The Various Ethical Theories in the Criminal Justice Field
The criminal justice field is filled with a vast number of ethical theories. These theories help to explain the cause of crime and how it can be prevented. They also provide a framework for understanding the actions of police officers and other law enforcement officials. The following is a list of some of the most prominent ethical theories in the criminal justice field:
2. Situational Crime Prevention
a. Routine Activity Theory
According to routine activity theory, crime is a function of the opportunity and motivation that exists for potential offenders. This theory suggests that criminals are more likely to engage in criminal activity if they have easy access to targets and if they believe that they can get away with the crime. This theory has been used to explain why certain types of crimes are more common in certain areas than others. For example, crimes such as burglary and car theft are more common in urban areas because there are more opportunities for potential offenders to commit these crimes.
b. Broken Windows Theory
The broken windows theory suggests that crime is more likely to occur in areas where there is evidence of disorder and neglect. This theory suggests that criminals are more likely to commit crimes in areas where there are signs of social disorder, such as graffiti or abandoned buildings. This theory has been used to explain why some areas are more prone to crime than others.
3. Agency Problem
The agency problem is a type of problem that can arise when there is a conflict of interest between two parties who are working together. This type of problem can occur when one party (the agent) is working on behalf of another party (the principal). The principal-agent problem can lead to situations where the agent is not acting in the best interests of the principal, which can result in adverse consequences for the principal.
4. Social Control Theory
Social control theory suggests that people conform to the rules and norms of society because they believe that it is in their best interests to do so. This theory suggests that people conform to societal norms because they believe that breaking the law will lead to negative consequences, such as imprisonment or social ostracism. Social control theory has been used to explain why people comply with the law even when there is no immediate threat of punishment.

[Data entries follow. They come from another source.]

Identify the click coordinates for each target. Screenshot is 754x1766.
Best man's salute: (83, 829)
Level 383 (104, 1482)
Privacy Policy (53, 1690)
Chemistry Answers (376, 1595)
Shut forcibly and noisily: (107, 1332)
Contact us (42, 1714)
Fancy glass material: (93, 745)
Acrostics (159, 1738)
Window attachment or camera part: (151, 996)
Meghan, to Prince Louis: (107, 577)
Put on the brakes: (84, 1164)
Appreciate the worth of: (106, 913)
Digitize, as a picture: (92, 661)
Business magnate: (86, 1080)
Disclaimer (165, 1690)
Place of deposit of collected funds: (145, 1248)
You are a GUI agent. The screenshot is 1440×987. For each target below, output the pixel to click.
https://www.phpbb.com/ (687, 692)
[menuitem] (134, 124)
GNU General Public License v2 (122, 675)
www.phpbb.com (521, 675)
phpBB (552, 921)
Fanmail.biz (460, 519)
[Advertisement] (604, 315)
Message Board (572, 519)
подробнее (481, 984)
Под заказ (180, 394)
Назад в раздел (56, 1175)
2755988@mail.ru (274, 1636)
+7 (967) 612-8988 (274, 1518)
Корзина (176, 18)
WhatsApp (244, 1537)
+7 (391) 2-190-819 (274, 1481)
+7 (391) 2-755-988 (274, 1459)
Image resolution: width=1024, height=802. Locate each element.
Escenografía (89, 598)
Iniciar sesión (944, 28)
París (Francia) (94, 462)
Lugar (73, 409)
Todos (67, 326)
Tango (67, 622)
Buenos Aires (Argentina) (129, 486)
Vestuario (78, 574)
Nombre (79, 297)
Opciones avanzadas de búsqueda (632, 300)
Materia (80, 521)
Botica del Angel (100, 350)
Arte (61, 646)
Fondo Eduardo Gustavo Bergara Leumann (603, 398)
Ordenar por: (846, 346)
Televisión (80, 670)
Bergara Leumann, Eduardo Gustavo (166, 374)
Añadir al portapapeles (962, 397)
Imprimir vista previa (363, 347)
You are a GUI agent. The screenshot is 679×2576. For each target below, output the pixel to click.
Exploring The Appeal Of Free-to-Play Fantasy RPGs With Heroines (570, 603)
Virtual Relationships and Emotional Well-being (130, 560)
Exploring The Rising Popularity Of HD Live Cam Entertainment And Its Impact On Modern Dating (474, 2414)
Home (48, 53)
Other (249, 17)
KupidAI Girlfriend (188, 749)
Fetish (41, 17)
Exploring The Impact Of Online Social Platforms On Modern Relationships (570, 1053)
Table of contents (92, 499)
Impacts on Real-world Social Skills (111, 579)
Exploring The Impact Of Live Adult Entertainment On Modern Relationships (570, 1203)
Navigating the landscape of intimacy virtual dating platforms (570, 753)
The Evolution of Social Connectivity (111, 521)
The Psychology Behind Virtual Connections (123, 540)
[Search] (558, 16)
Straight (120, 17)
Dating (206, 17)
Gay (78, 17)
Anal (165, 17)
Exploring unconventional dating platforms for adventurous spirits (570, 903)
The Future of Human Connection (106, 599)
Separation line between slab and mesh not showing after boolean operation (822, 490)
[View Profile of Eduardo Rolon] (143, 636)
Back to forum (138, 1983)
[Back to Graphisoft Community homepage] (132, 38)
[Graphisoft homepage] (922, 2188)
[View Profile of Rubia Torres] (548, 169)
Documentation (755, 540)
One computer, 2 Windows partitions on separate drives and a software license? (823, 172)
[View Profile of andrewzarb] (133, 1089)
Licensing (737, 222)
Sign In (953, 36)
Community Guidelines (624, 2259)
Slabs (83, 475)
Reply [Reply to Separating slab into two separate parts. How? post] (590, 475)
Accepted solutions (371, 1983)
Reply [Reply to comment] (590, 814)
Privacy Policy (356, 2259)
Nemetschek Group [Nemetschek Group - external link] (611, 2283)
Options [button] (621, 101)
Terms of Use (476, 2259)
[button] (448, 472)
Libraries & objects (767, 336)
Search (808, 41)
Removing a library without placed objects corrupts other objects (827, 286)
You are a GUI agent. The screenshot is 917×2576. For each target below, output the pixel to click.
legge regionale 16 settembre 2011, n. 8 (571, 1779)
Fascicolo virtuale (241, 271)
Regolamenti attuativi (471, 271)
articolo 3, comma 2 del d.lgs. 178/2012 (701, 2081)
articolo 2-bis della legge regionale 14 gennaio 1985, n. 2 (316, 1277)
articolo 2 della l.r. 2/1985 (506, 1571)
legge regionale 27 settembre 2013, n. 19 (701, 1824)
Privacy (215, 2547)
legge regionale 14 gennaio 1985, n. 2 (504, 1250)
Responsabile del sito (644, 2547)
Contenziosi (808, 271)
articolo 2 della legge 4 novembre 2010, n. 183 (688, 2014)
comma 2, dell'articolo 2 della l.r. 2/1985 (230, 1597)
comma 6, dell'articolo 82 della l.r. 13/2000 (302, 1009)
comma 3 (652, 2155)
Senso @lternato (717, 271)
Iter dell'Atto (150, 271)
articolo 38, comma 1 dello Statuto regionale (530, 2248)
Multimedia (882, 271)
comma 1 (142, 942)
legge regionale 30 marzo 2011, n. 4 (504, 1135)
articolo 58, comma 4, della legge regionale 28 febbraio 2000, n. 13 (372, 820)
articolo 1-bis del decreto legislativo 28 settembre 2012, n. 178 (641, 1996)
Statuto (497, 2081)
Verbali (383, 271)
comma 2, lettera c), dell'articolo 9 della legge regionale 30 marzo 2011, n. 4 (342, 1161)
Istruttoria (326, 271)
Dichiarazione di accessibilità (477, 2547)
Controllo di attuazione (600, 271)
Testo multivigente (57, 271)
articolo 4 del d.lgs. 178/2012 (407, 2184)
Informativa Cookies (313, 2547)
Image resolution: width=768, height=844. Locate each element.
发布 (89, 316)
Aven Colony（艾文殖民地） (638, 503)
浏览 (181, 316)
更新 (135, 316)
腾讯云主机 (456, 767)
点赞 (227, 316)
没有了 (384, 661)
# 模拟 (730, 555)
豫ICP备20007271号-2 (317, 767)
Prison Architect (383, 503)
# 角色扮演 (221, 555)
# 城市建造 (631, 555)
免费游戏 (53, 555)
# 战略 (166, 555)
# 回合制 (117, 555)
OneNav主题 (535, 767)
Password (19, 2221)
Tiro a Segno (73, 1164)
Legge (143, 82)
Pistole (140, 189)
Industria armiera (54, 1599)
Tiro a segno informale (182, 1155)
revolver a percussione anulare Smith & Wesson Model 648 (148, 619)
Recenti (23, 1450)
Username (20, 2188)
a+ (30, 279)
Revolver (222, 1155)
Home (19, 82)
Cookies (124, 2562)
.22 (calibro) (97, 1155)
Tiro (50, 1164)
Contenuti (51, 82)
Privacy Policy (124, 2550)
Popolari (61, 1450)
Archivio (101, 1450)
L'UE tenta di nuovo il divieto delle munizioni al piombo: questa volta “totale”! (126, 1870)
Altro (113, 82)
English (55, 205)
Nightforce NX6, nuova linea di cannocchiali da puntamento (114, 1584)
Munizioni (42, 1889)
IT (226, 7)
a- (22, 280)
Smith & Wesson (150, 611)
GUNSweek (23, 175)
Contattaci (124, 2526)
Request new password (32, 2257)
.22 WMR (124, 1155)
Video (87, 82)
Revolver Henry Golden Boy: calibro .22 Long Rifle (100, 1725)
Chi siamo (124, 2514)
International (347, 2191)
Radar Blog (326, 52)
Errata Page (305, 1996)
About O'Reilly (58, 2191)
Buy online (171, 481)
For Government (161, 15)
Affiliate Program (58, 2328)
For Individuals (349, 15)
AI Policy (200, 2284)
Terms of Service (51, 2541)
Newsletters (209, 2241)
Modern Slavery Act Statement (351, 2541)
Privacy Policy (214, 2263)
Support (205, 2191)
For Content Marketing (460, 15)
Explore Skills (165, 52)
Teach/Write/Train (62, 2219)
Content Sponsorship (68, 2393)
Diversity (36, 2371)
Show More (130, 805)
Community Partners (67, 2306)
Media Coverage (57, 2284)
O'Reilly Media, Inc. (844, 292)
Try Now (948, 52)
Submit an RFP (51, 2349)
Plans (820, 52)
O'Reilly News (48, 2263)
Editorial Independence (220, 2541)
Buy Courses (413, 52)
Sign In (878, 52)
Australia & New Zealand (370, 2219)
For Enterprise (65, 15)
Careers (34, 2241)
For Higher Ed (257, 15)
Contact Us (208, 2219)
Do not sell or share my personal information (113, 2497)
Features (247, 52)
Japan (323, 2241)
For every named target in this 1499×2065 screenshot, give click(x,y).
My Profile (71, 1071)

Sanism is a type of discrimination that occurs when people with mental illness are treated unfairly because of their mental illness. This type of discrimination can result in people with mental illness being denied their civil rights, such as the right to vote or the right to own property. Sanism can also lead to people with mental illness being institutionalized against their will or being subjected to involuntary commitment laws.
Cullen, F. T., & Agnew, R. (Eds.). (1997). Situational crime prevention: Theoretical foundations. CRC Press.